All of the advocacy groups rallied at City Hall in support of the bill
Unfortunately, NYC’s pro-carriage newspapers have not only lied about the Mayor’s motives, claiming that he’s merely re-paying a campaign donor who wants to buy the stables, but they have also largely failed to provide fair balance. If the media shared this information, then elected officials and members of the public would at least have the chance to make an informed decision about whether or not to support the Mayor’s bill.
Horses are flight animals who sometimes flee when spooked by sirens, potholes, bright colors or other stimuli. The blinders, which partially restrict their vision, aren’t foolproof. Over the years, spooked carriage horses, who become weapons when running frantically down a busy street, have caused many tragic accidents. It was the 2006 death of Spotty, a carriage horse who galloped down Ninth Avenue and crashed into a car, that triggered the current movement to ban horse-drawn carriages.

Spotty died after spooking and crashing into a moving car.
Horses are grazing animals, but New York City has no pasture. The horses are either confined to their stalls or between the shafts of their carriages, burdened by equipment. Denying the horses the chance to graze and move around unencumbered each day is inhumane. As herd animals, horses should also have the opportunity to interact physically. Without a pasture for daily turnout, the horses are unable to fulfill their most basic instincts.

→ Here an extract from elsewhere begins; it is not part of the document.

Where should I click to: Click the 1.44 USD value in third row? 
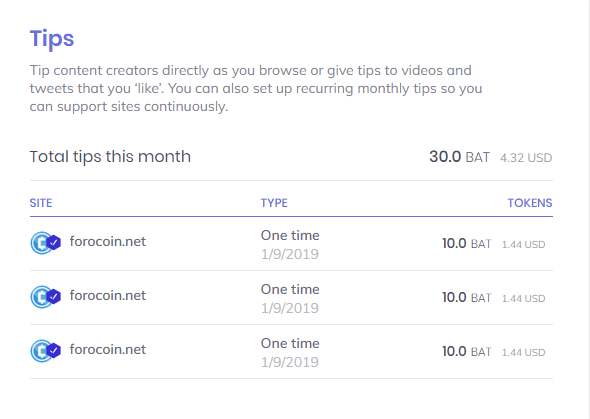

NYC’s dangerous streets are no substitute for a pasture
Horses live in multi-story firetraps. Most of the carriage horses are kept in stalls on the 2nd and 3rd floors of four stables on the far West Side of Manhattan. If a fire broke out in one of these buildings, in which highly flammable hay is stored, the panicked horses would be unable to escape down the narrow ramps, assuming someone opened their stalls one-by-one to let them out. In 2011, NYC’s Department of Health recommended that the City prohibit new stables from having stalls above the ground floor, but that change, if implemented, would have done nothing to help horses trapped in the current stables.

One of four stables in midtown Manhattan
Working in the streets with aggressive taxi drivers, ambulances and other motor vehicles is dangerous and unhealthy. Over time, ingesting car exhaust during their “nose-to-tailpipe” workday can cause respiratory disease, and the hard pavement can cause lameness. In December 2013, a horse-drawn carriage driver was charged with animal cruelty for working a lame horse.

Manhattan
Horse-drawn carriages jeopardize the safety and quality of life of people. Slow-moving contraptions add to traffic congestion; increase the response times of emergency vehicles; and cause accidents. Pedestrians, bicyclists and passengers in motor vehicles have been injured in horse-drawn carriage crashes, as have customers who ride in these open buggies with no seat belts or helmets. Finally, horse manure contaminates the streets and leaves a stench in and around Central Park, where people walk, jog and bike.

Our country was built on the backs of horses. It’s time we reciprocate by taking them out of harm’s way and giving them a humane retirement.